▶ **Problem to solve**
Reproduce the items word for word, beginning with the first line and ending after the line containing "new [213, 406]".
::: Material shown :::
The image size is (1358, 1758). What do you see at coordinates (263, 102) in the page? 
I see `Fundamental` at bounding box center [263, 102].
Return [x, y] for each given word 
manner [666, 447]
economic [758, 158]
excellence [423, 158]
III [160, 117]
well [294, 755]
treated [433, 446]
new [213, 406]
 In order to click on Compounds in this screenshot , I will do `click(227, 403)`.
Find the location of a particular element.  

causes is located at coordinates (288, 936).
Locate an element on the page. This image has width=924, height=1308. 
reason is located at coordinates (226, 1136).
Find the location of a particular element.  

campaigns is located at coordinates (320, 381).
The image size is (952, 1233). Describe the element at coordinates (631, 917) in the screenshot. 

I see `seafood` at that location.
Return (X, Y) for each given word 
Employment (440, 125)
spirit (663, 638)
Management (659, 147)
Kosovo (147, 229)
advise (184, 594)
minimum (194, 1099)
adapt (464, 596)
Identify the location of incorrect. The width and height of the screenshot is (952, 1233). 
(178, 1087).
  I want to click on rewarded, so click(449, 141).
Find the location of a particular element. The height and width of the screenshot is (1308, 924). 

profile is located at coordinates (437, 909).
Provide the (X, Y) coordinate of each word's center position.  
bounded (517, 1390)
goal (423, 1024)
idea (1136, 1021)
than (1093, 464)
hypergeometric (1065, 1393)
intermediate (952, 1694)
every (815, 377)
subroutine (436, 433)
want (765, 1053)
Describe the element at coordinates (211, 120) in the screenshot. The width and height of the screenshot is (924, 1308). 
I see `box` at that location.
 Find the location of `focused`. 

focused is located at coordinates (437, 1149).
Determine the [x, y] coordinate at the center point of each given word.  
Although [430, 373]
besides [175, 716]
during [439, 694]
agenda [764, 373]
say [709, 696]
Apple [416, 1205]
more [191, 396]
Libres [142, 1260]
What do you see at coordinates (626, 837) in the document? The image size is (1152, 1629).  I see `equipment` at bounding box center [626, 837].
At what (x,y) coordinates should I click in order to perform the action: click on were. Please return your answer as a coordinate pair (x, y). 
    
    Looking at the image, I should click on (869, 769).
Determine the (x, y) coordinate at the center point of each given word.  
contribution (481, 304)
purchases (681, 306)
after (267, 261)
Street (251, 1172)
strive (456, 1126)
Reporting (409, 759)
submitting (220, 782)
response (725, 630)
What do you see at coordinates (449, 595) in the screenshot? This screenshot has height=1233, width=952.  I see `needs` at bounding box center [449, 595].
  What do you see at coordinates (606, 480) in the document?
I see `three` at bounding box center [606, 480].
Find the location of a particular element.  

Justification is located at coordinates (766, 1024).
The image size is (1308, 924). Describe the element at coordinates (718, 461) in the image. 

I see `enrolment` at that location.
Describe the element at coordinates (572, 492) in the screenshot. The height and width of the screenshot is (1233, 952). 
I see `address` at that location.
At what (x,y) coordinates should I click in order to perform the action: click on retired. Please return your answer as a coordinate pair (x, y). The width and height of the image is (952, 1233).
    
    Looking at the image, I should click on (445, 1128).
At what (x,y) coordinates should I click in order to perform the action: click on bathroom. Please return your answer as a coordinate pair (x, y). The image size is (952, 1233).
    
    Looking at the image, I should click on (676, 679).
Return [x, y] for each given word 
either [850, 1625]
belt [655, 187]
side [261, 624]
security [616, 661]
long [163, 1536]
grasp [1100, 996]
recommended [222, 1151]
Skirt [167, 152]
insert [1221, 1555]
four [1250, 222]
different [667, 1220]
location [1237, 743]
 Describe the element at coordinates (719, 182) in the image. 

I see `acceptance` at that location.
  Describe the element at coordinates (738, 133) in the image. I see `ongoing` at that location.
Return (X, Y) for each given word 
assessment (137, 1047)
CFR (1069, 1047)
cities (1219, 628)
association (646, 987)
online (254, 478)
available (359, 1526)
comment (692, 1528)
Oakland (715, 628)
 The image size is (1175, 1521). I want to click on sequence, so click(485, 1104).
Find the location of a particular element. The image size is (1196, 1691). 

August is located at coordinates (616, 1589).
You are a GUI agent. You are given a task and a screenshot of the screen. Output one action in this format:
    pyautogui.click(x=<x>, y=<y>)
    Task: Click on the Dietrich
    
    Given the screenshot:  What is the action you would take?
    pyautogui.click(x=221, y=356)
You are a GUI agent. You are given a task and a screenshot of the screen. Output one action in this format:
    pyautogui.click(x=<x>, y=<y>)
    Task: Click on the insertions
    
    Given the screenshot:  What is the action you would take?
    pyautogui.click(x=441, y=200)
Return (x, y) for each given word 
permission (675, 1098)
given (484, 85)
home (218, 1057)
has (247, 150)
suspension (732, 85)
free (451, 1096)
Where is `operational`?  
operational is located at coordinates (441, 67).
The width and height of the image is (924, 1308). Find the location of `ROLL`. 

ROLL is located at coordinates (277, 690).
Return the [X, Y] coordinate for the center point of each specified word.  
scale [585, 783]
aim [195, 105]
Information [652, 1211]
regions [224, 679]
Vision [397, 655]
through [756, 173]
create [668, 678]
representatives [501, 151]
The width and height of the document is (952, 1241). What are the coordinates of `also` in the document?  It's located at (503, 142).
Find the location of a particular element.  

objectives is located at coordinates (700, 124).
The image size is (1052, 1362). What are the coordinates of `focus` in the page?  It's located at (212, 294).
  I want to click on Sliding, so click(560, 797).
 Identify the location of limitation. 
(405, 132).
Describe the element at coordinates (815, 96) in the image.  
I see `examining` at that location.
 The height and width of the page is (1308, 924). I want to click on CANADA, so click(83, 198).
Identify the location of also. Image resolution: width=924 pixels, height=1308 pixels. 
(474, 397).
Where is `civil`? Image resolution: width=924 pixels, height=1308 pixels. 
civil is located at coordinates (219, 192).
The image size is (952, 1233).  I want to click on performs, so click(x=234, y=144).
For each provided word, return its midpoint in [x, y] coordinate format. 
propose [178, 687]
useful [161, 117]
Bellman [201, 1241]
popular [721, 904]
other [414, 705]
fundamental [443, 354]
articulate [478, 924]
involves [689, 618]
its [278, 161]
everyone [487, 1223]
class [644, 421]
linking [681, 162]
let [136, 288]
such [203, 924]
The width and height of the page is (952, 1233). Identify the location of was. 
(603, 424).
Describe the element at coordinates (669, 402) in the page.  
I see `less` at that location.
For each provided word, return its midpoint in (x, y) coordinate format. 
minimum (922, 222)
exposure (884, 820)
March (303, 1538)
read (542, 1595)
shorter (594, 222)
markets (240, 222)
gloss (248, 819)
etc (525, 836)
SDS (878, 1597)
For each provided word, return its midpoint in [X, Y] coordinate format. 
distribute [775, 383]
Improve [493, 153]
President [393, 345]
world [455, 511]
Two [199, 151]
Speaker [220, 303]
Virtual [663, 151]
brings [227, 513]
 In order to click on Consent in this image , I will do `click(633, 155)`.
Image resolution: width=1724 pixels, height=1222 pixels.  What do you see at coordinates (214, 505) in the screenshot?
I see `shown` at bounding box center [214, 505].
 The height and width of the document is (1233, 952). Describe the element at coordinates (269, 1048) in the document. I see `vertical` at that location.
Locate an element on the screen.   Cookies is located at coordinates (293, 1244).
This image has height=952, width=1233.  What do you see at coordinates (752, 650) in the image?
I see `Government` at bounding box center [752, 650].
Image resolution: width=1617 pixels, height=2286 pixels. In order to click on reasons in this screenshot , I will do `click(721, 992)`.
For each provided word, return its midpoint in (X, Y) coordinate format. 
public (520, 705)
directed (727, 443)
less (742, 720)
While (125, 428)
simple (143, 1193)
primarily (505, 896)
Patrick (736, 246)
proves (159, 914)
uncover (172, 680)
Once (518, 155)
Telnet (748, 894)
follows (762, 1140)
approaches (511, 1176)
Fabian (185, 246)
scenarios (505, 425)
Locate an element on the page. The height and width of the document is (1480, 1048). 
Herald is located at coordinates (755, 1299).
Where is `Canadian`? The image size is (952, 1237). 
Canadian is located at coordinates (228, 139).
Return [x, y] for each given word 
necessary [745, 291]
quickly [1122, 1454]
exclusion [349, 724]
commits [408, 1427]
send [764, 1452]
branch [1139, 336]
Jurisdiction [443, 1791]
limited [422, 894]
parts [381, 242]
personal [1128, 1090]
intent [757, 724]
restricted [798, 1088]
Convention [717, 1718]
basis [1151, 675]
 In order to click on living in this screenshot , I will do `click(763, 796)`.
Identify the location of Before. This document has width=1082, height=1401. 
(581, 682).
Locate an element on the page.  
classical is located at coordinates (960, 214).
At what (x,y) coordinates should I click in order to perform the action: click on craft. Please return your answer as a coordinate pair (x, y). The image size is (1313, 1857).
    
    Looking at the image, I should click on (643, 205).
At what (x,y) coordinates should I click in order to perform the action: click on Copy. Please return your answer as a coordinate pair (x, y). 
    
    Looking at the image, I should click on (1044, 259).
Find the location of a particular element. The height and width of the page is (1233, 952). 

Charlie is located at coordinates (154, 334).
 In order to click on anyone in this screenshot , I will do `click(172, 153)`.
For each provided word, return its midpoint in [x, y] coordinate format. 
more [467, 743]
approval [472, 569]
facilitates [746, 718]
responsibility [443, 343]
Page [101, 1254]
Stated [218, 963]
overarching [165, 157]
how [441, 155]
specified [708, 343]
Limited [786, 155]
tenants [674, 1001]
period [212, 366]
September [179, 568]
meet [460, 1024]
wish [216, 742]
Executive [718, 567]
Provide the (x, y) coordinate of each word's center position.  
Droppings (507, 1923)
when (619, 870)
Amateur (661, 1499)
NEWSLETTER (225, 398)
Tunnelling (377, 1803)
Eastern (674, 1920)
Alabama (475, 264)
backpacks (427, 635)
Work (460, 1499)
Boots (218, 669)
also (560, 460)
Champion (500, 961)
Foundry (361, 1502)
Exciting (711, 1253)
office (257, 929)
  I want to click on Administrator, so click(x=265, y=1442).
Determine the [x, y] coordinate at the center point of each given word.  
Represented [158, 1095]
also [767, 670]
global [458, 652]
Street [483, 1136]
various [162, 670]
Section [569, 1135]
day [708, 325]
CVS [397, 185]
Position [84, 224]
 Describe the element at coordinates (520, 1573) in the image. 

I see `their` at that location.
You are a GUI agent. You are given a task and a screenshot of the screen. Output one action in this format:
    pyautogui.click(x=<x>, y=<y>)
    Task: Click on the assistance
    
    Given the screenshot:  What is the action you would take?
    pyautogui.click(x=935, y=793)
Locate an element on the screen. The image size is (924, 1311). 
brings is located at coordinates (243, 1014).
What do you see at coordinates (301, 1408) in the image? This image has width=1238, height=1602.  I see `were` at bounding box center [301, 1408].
:::
▶ **Finished exercise**
The image size is (1358, 1758). What do you see at coordinates (263, 102) in the page? 
I see `Fundamental` at bounding box center [263, 102].
Return [x, y] for each given word 
manner [666, 447]
economic [758, 158]
excellence [423, 158]
III [160, 117]
well [294, 755]
treated [433, 446]
new [213, 406]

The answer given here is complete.